#### Problem details
Quote the passage on yellow fever occurrence below in full, reproducing every line precisely.

---------- Provided passage ----------

Yellow fever occurrence.

A database of the provinces where outbreaks of yellow fever have been reported was compiled from 1984 to 2017. This was informed by data from the Weekly epidemiological record (WER), the WHO disease outbreak news (DON), the published literature and internal WHO outbreak records.

Case-based surveillance for YF was established in 21 West and Central African countries and is recorded in the yellow fever surveillance database (YFSD) held by the African regional office of the World Health Organisation (AFRO). This database is designed to use a very broad case definition (jaundice or haemorrhage with fever) to ensure high sensitivity (at the cost of low specificity of suspected cases). That means that most reported cases are not due to YF and only 1-2% will be lab-confirmed as YF. In addition to using the confirmed cases to inform the occurrence of YF, we use the above data as a proxy for surveillance effort in each country. Assuming an approximately constant incidence of the syndrome ‘fever with jaundice and/or haemorrhage’, the per-capita incidence of reported suspected cases yields information on the surveillance effort. We therefore aggregate this measure at country level and divide by the national population to be used as a covariate in the generalised linear model.

Vaccination coverage.

---------- Dataset entries ----------

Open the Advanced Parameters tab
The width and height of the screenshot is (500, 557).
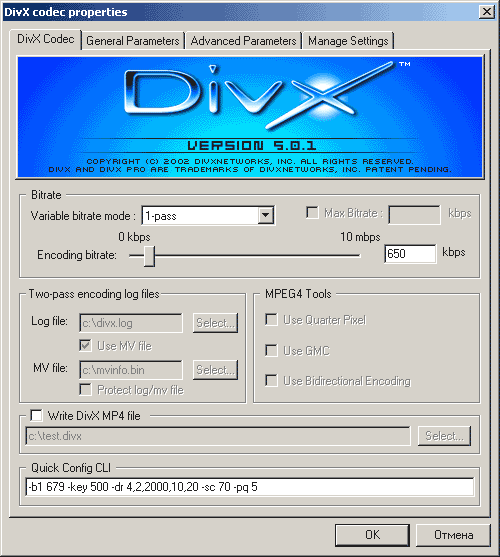click(x=243, y=41)
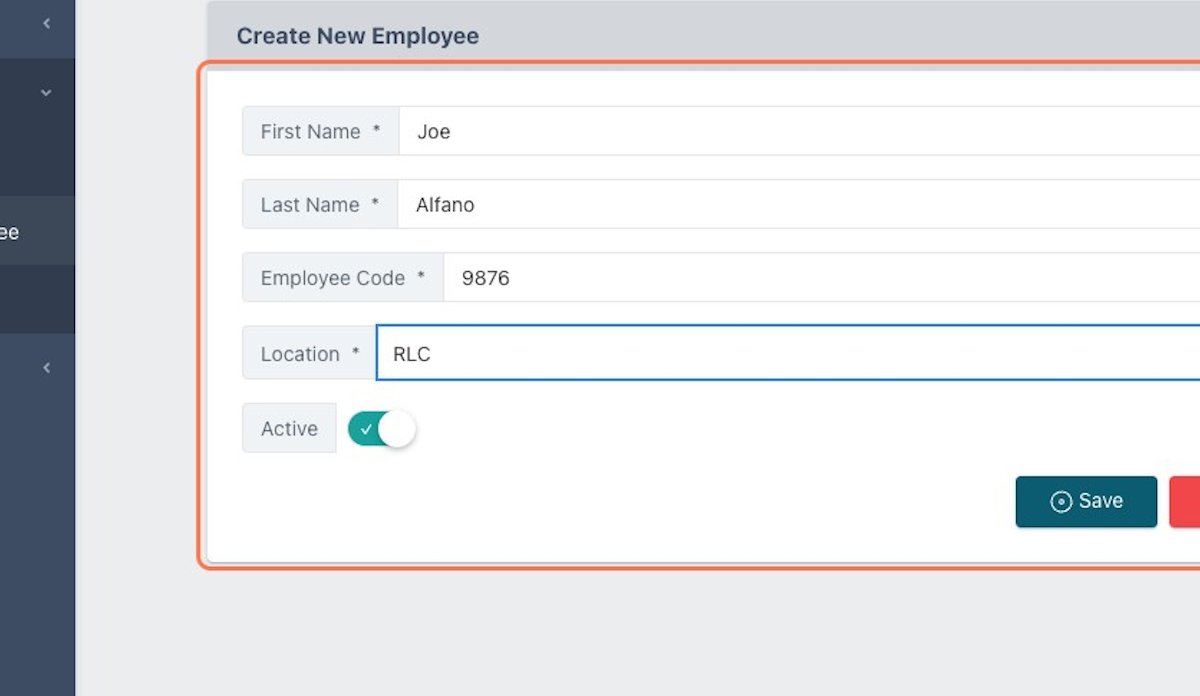Click the Save button
1200x696 pixels.
point(1086,501)
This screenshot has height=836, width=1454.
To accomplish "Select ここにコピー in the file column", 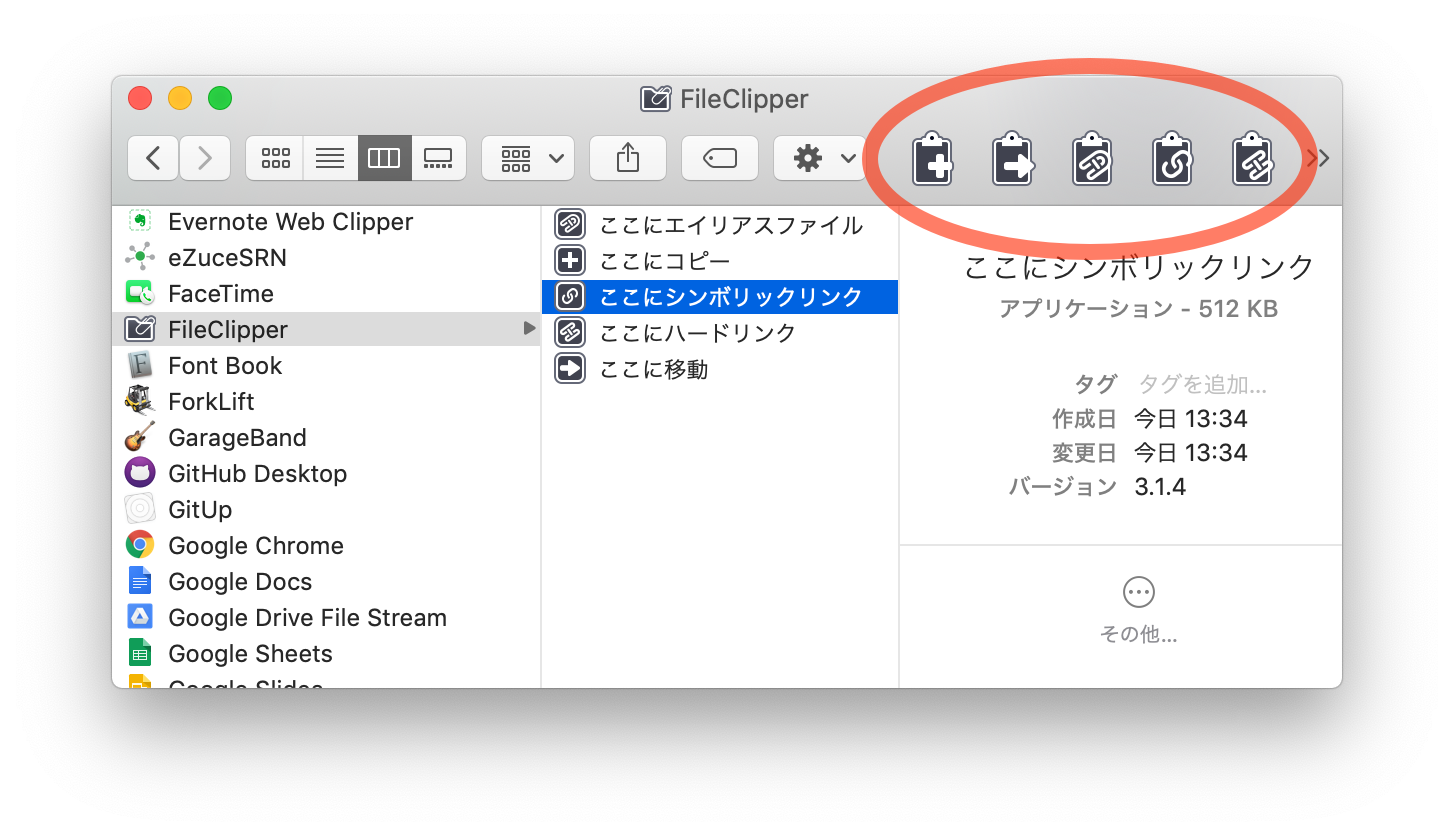I will [664, 261].
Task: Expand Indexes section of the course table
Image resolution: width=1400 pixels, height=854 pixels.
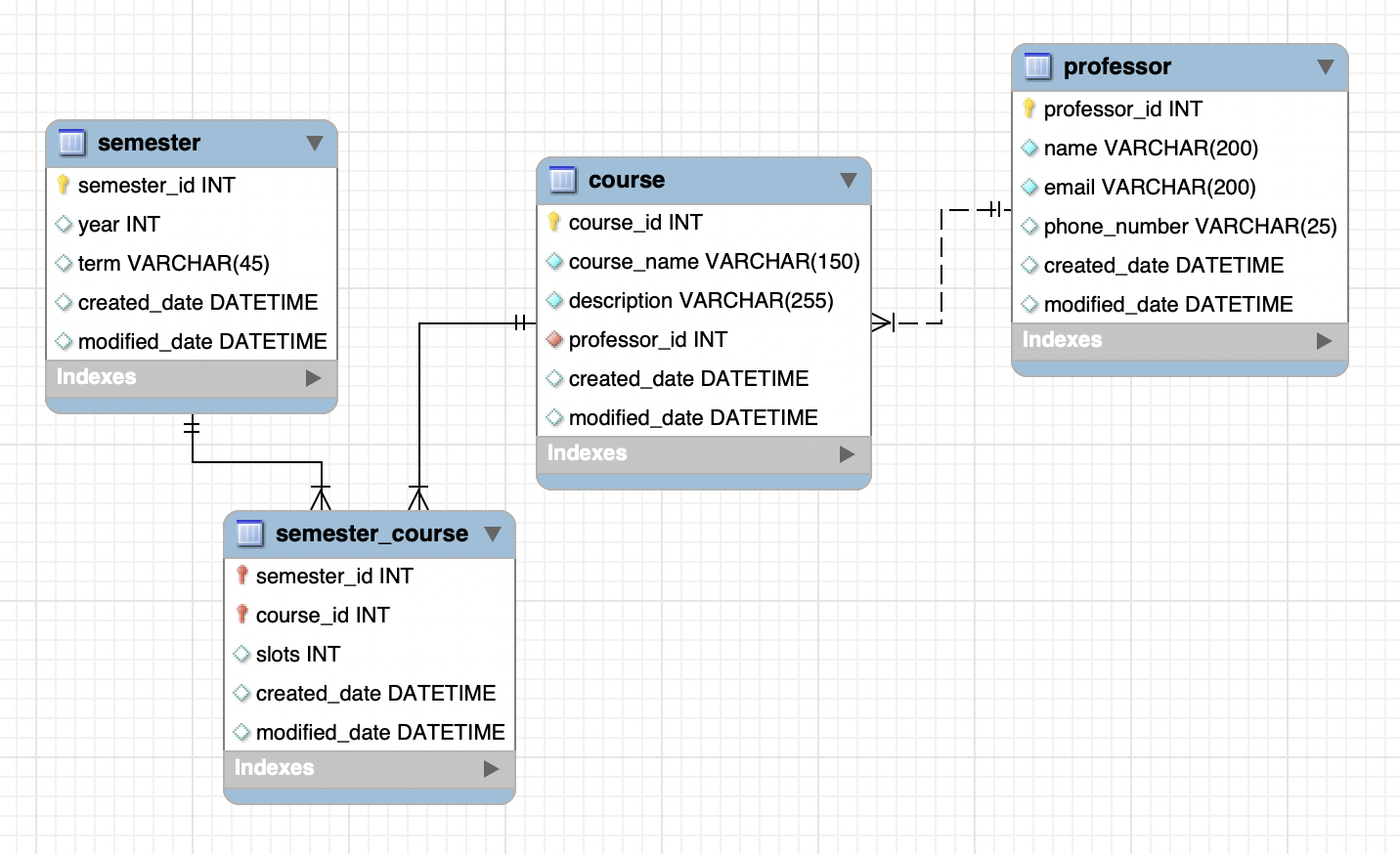Action: point(847,454)
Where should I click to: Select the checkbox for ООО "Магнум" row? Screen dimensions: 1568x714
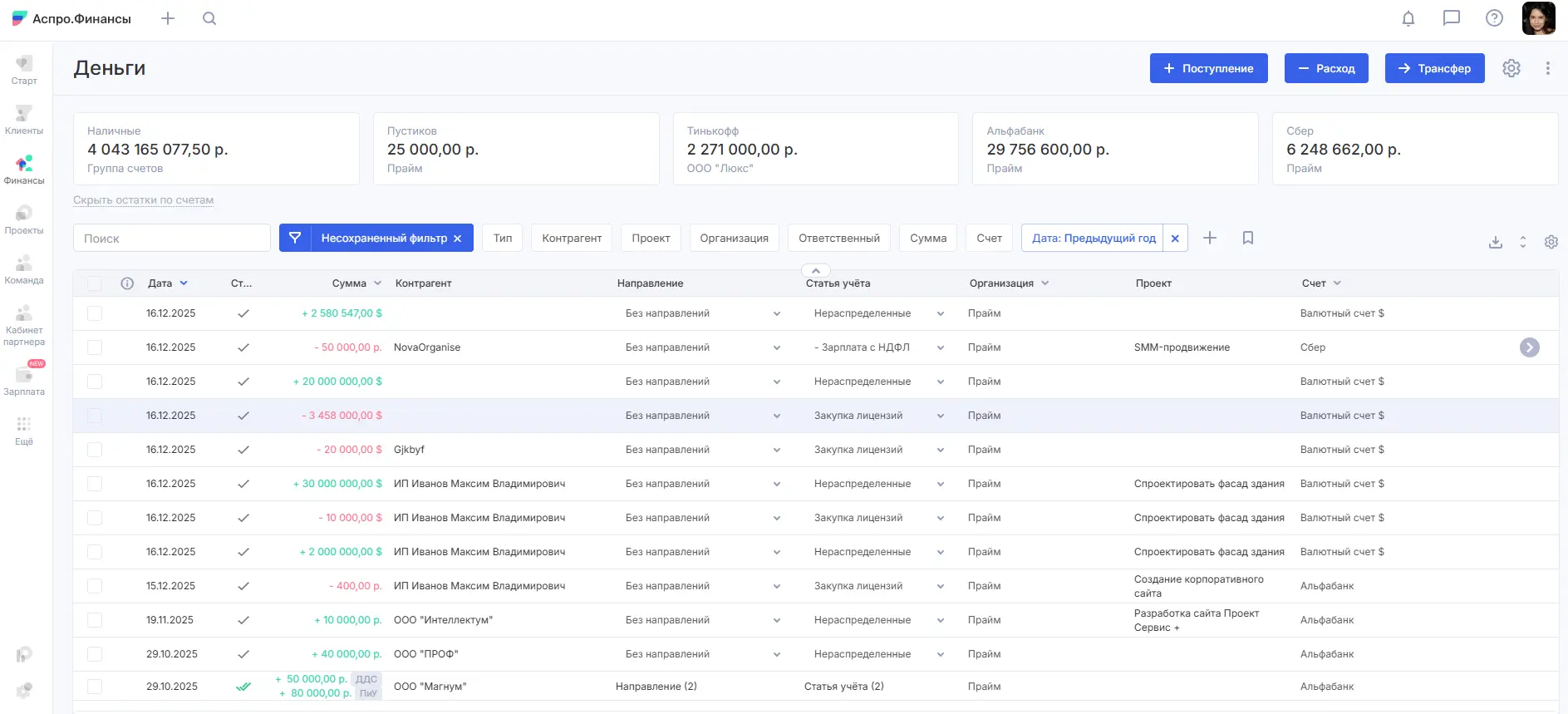pyautogui.click(x=95, y=687)
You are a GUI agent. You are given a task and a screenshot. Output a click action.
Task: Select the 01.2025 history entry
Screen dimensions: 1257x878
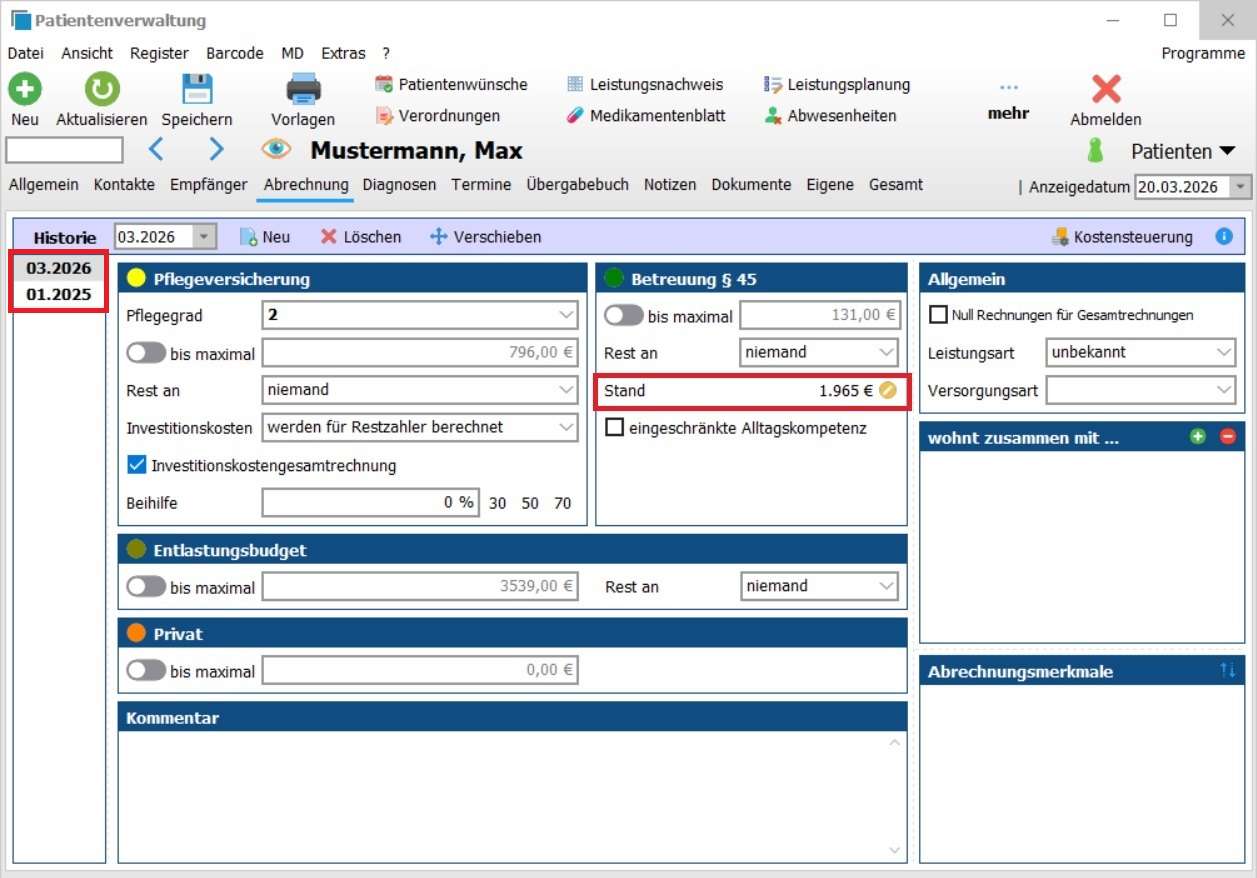point(59,295)
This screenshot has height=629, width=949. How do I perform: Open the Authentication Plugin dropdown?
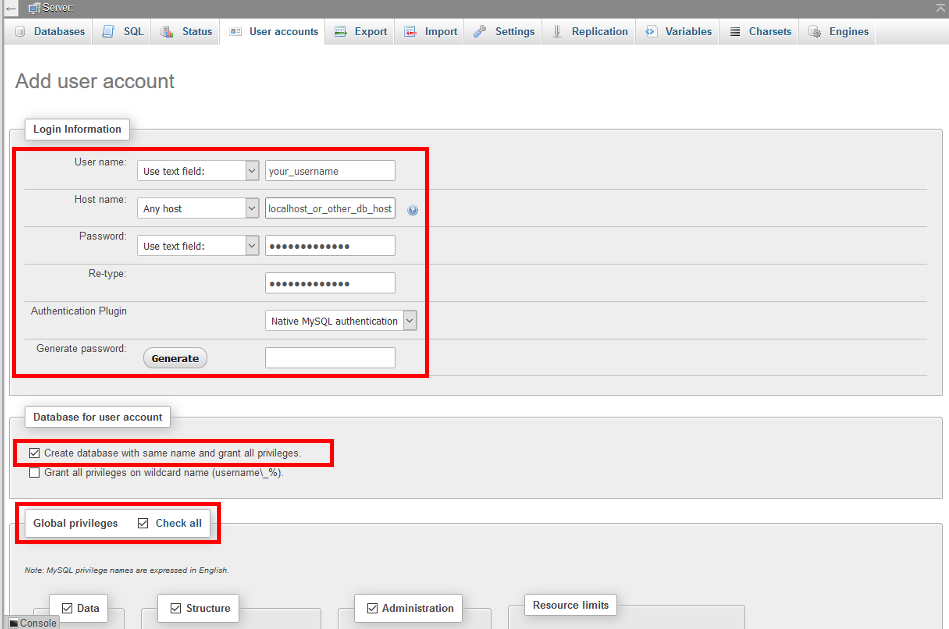point(341,321)
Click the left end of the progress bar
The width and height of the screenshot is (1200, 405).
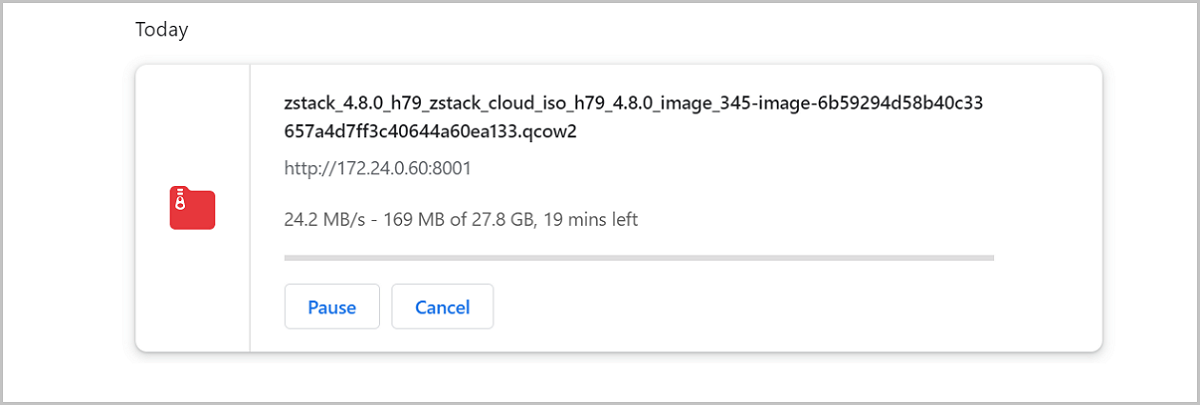[290, 258]
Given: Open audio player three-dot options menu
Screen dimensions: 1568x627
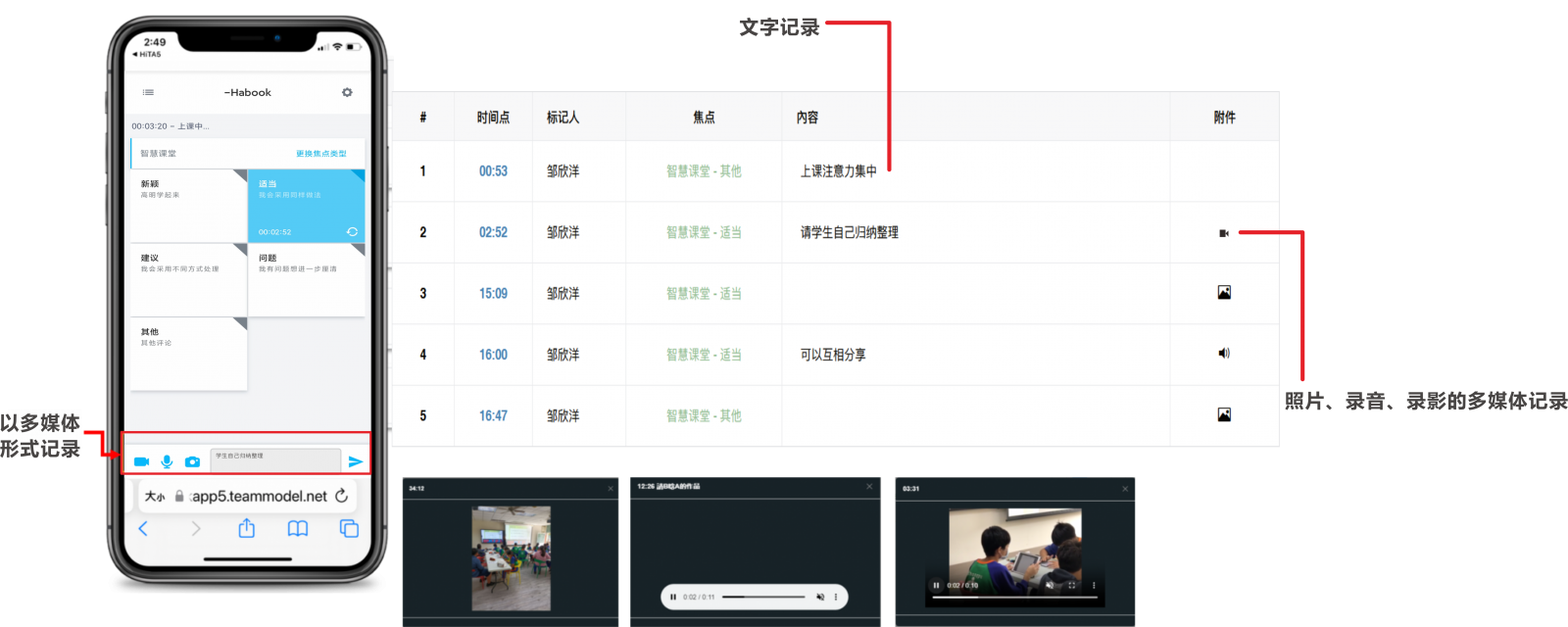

----------

#### Answer box
Yellow fever occurrence.

A database of the provinces where outbreaks of yellow fever have been reported was compiled from 1984 to 2017. This was informed by data from the Weekly epidemiological record (WER), the WHO disease outbreak news (DON), the published literature and internal WHO outbreak records.

Case-based surveillance for YF was established in 21 West and Central African countries and is recorded in the yellow fever surveillance database (YFSD) held by the African regional office of the World Health Organisation (AFRO). This database is designed to use a very broad case definition (jaundice or haemorrhage with fever) to ensure high sensitivity (at the cost of low specificity of suspected cases). That means that most reported cases are not due to YF and only 1-2% will be lab-confirmed as YF. In addition to using the confirmed cases to inform the occurrence of YF, we use the above data as a proxy for surveillance effort in each country. Assuming an approximately constant incidence of the syndrome ‘fever with jaundice and/or haemorrhage’, the per-capita incidence of reported suspected cases yields information on the surveillance effort. We therefore aggregate this measure at country level and divide by the national population to be used as a covariate in the generalised linear model.

Vaccination coverage.